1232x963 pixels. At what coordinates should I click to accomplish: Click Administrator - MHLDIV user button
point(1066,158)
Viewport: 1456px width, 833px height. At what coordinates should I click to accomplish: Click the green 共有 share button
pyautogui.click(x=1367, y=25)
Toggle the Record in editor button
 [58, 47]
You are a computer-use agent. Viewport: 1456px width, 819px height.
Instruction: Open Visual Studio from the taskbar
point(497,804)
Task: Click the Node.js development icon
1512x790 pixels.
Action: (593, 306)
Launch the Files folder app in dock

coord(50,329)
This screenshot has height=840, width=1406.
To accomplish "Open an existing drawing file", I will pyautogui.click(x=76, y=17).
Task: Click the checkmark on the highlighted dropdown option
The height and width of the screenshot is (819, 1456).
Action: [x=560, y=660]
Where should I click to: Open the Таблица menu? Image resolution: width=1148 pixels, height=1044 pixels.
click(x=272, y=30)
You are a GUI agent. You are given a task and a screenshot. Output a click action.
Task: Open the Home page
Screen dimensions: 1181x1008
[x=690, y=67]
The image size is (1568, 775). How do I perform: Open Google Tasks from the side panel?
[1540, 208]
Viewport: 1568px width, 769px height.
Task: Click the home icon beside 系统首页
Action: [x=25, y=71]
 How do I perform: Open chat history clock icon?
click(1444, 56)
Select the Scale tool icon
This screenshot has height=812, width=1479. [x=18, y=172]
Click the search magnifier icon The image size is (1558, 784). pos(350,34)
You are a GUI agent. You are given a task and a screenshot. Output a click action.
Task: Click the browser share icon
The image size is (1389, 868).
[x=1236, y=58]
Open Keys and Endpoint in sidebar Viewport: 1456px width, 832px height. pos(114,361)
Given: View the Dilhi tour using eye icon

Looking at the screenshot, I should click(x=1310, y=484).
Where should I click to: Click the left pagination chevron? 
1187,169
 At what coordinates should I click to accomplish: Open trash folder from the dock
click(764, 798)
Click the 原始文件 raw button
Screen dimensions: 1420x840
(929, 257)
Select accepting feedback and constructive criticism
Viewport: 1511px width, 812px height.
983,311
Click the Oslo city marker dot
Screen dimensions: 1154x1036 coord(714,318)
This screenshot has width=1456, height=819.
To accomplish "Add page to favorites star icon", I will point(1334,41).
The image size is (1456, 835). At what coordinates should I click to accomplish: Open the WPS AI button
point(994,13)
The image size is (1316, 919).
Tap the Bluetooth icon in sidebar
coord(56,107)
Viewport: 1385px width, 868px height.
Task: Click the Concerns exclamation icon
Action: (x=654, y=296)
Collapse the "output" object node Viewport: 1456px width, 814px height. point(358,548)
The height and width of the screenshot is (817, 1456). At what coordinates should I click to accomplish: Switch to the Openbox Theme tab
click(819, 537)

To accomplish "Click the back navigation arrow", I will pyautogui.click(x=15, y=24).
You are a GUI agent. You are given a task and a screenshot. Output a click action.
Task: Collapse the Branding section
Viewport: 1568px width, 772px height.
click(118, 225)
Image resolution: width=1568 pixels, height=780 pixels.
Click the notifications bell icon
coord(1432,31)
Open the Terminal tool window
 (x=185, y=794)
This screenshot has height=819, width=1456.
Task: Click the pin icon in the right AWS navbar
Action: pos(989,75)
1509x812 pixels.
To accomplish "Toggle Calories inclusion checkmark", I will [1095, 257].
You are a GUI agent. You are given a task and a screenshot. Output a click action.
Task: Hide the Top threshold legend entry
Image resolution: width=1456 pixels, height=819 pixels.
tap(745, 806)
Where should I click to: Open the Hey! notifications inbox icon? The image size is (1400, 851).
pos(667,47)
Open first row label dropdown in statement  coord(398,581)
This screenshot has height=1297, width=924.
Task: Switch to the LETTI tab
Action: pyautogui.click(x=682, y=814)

● Work item
Word for word, return each of the entries shown above.

● Solution to the problem
1232x963 pixels. At what coordinates should I click to accomplish: Click Administrator - MHLDIV user button
point(1066,158)
Viewport: 1456px width, 833px height. At what coordinates should I click to accomplish: Click the green 共有 share button
pyautogui.click(x=1367, y=25)
Toggle the Record in editor button
 [58, 47]
You are a computer-use agent. Viewport: 1456px width, 819px height.
Instruction: Open Visual Studio from the taskbar
point(497,804)
Task: Click the Node.js development icon
1512x790 pixels.
Action: (593, 306)
Launch the Files folder app in dock

coord(50,329)
This screenshot has height=840, width=1406.
To accomplish "Open an existing drawing file", I will pyautogui.click(x=76, y=17).
Task: Click the checkmark on the highlighted dropdown option
The height and width of the screenshot is (819, 1456).
Action: [x=560, y=660]
Where should I click to: Open the Таблица menu? Image resolution: width=1148 pixels, height=1044 pixels.
click(x=272, y=30)
You are a GUI agent. You are given a task and a screenshot. Output a click action.
Task: Open the Home page
Screen dimensions: 1181x1008
[x=690, y=67]
The image size is (1568, 775). How do I perform: Open Google Tasks from the side panel?
[1540, 208]
Viewport: 1568px width, 769px height.
Task: Click the home icon beside 系统首页
Action: [x=25, y=71]
 How do I perform: Open chat history clock icon?
click(1444, 56)
Select the Scale tool icon
This screenshot has height=812, width=1479. [x=18, y=172]
Click the search magnifier icon The image size is (1558, 784). pos(350,34)
You are a GUI agent. You are given a task and a screenshot. Output a click action.
Task: Click the browser share icon
The image size is (1389, 868).
[x=1236, y=58]
Open Keys and Endpoint in sidebar Viewport: 1456px width, 832px height. pos(114,361)
Given: View the Dilhi tour using eye icon

Looking at the screenshot, I should click(x=1310, y=484).
Where should I click to: Click the left pagination chevron? 
1187,169
 At what coordinates should I click to accomplish: Open trash folder from the dock
click(764, 798)
Click the 原始文件 raw button
Screen dimensions: 1420x840
(929, 257)
Select accepting feedback and constructive criticism
Viewport: 1511px width, 812px height.
983,311
Click the Oslo city marker dot
Screen dimensions: 1154x1036 coord(714,318)
This screenshot has width=1456, height=819.
To accomplish "Add page to favorites star icon", I will point(1334,41).
The image size is (1456, 835). At what coordinates should I click to accomplish: Open the WPS AI button
point(994,13)
The image size is (1316, 919).
Tap the Bluetooth icon in sidebar
coord(56,107)
Viewport: 1385px width, 868px height.
Task: Click the Concerns exclamation icon
Action: (x=654, y=296)
Collapse the "output" object node Viewport: 1456px width, 814px height. point(358,548)
The height and width of the screenshot is (817, 1456). At what coordinates should I click to accomplish: Switch to the Openbox Theme tab
click(819, 537)

To accomplish "Click the back navigation arrow", I will pyautogui.click(x=15, y=24).
You are a GUI agent. You are given a task and a screenshot. Output a click action.
Task: Collapse the Branding section
Viewport: 1568px width, 772px height.
click(118, 225)
Image resolution: width=1568 pixels, height=780 pixels.
Click the notifications bell icon
coord(1432,31)
Open the Terminal tool window
 (x=185, y=794)
This screenshot has height=819, width=1456.
Task: Click the pin icon in the right AWS navbar
Action: pos(989,75)
1509x812 pixels.
To accomplish "Toggle Calories inclusion checkmark", I will [1095, 257].
You are a GUI agent. You are given a task and a screenshot. Output a click action.
Task: Hide the Top threshold legend entry
Image resolution: width=1456 pixels, height=819 pixels.
tap(745, 806)
Where should I click to: Open the Hey! notifications inbox icon? The image size is (1400, 851).
pos(667,47)
Open first row label dropdown in statement  coord(398,581)
This screenshot has height=1297, width=924.
Task: Switch to the LETTI tab
Action: pyautogui.click(x=682, y=814)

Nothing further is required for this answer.